▸ **Problem to solve**: The lines to reproduce run from the first one below to the line containing "Given: Click annotation", both included. Reproduce them exactly and nothing else.

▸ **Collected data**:
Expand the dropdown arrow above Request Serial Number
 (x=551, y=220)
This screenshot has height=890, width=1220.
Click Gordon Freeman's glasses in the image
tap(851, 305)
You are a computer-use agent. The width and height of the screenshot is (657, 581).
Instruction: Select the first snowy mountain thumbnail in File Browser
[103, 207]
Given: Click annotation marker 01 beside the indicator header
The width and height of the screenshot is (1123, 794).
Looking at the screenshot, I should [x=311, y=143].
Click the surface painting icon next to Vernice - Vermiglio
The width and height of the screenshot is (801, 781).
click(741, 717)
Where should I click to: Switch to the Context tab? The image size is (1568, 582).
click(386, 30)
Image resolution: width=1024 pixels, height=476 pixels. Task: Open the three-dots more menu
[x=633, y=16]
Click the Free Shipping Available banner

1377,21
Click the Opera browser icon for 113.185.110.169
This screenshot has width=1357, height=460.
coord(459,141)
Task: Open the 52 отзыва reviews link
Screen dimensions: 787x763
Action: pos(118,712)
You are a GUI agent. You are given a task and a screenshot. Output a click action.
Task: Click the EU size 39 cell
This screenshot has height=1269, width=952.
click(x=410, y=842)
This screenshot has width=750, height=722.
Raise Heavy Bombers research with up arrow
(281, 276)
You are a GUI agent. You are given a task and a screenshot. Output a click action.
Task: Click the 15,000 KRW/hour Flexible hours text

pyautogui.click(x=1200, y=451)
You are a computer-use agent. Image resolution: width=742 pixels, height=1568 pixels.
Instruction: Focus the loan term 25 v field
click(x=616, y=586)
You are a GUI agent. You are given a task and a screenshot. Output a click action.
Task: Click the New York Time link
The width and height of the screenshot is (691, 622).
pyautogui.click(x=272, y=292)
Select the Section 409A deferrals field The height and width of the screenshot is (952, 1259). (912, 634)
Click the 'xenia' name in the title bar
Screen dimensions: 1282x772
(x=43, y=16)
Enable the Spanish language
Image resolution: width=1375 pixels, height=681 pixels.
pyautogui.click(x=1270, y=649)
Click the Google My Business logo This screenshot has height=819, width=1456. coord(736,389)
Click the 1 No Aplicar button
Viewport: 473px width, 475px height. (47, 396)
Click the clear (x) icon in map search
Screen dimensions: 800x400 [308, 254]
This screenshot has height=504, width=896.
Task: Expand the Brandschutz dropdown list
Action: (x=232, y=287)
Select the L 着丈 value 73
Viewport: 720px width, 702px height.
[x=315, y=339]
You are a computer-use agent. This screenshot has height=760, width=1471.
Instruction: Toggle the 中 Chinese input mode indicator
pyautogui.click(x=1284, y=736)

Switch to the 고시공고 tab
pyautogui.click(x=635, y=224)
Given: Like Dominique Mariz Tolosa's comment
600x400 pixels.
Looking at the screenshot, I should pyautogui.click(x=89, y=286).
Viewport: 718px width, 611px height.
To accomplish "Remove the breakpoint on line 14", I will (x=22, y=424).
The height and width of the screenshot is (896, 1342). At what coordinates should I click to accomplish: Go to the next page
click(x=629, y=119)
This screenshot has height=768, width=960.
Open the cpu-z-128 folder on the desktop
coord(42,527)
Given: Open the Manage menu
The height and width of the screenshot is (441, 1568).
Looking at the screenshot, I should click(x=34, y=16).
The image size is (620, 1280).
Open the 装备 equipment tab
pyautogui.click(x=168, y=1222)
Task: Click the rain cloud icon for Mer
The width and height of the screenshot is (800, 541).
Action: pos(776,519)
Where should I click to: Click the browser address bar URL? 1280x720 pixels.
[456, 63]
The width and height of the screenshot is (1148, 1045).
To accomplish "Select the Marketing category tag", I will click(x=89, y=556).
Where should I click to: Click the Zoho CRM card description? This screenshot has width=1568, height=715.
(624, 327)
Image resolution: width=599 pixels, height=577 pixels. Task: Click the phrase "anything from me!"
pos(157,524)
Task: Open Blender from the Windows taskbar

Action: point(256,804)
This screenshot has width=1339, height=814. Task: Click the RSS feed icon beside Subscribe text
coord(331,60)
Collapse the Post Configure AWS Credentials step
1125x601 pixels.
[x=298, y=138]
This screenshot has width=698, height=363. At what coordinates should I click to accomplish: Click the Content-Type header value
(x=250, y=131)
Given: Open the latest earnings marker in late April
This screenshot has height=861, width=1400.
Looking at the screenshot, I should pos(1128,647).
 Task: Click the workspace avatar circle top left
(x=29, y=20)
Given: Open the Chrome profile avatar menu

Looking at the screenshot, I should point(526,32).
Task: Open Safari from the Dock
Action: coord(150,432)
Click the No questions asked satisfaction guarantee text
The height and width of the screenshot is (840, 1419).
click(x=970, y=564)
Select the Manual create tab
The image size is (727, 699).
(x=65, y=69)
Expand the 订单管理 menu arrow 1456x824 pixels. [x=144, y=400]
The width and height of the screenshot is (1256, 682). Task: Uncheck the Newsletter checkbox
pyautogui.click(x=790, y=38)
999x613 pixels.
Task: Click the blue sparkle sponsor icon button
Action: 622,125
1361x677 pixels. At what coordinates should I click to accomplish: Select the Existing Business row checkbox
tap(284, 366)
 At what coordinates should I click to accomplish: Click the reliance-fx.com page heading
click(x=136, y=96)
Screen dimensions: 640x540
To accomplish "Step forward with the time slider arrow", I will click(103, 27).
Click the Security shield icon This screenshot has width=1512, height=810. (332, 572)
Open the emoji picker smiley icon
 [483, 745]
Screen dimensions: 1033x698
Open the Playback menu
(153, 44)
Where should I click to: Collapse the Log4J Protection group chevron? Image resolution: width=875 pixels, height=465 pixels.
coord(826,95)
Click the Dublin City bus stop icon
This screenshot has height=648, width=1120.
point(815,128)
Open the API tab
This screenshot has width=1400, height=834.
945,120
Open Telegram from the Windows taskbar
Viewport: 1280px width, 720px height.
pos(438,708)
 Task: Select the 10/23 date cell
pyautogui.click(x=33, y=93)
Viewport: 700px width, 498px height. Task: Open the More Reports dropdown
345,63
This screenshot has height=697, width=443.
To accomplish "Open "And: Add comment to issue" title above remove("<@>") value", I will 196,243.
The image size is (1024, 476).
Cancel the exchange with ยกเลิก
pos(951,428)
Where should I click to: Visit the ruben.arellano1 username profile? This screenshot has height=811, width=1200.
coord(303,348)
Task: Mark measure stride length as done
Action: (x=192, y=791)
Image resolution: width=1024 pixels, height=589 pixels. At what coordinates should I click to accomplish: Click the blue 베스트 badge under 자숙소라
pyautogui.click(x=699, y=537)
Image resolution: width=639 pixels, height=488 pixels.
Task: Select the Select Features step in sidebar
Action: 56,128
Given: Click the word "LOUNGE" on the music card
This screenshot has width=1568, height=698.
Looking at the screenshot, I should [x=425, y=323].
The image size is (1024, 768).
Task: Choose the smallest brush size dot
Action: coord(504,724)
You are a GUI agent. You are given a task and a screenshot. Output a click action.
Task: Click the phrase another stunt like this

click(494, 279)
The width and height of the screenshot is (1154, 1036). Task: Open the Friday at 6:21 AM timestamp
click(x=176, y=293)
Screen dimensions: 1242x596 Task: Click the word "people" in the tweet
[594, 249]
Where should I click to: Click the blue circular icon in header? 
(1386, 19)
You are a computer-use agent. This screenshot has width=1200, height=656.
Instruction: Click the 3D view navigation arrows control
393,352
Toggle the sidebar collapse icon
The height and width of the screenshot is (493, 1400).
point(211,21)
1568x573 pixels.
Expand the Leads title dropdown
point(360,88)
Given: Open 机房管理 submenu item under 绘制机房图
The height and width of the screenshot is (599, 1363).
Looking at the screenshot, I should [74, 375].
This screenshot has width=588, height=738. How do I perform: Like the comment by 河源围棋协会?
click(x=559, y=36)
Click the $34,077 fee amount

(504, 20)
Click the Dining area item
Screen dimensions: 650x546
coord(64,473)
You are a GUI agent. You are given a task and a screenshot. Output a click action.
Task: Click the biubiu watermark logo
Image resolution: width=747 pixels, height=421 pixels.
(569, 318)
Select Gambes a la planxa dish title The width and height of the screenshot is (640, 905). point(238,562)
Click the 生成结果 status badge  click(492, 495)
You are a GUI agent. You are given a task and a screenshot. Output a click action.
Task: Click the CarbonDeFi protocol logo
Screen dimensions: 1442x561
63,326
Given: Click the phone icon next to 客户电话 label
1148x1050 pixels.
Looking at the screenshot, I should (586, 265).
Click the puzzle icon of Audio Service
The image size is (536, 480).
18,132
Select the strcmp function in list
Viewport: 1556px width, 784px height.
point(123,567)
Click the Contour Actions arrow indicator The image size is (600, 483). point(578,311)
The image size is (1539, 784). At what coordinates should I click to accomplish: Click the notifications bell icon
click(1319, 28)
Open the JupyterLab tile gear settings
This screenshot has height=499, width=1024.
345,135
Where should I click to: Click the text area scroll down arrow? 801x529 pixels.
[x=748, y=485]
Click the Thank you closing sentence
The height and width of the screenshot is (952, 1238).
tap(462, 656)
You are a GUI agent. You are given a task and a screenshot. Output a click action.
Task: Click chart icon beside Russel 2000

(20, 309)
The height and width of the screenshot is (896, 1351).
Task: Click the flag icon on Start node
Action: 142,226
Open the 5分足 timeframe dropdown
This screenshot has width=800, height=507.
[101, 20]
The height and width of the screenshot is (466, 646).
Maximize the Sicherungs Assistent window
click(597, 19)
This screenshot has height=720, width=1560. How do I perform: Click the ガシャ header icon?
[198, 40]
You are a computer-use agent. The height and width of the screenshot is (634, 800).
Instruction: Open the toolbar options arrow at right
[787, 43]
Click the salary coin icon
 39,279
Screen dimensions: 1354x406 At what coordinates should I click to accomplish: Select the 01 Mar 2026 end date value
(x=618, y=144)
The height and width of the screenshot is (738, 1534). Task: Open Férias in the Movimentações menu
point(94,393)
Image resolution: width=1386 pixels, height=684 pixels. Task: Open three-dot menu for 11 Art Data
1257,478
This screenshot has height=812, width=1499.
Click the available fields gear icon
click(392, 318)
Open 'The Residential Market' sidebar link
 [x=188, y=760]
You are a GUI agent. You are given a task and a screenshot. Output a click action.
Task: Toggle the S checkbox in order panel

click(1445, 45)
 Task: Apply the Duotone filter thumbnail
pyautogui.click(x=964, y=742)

▸ **Answer box**:
Expand the dropdown arrow above Request Serial Number
 (x=551, y=220)
This screenshot has height=890, width=1220.
Click Gordon Freeman's glasses in the image
tap(851, 305)
You are a computer-use agent. The width and height of the screenshot is (657, 581).
Instruction: Select the first snowy mountain thumbnail in File Browser
[103, 207]
Given: Click annotation marker 01 beside the indicator header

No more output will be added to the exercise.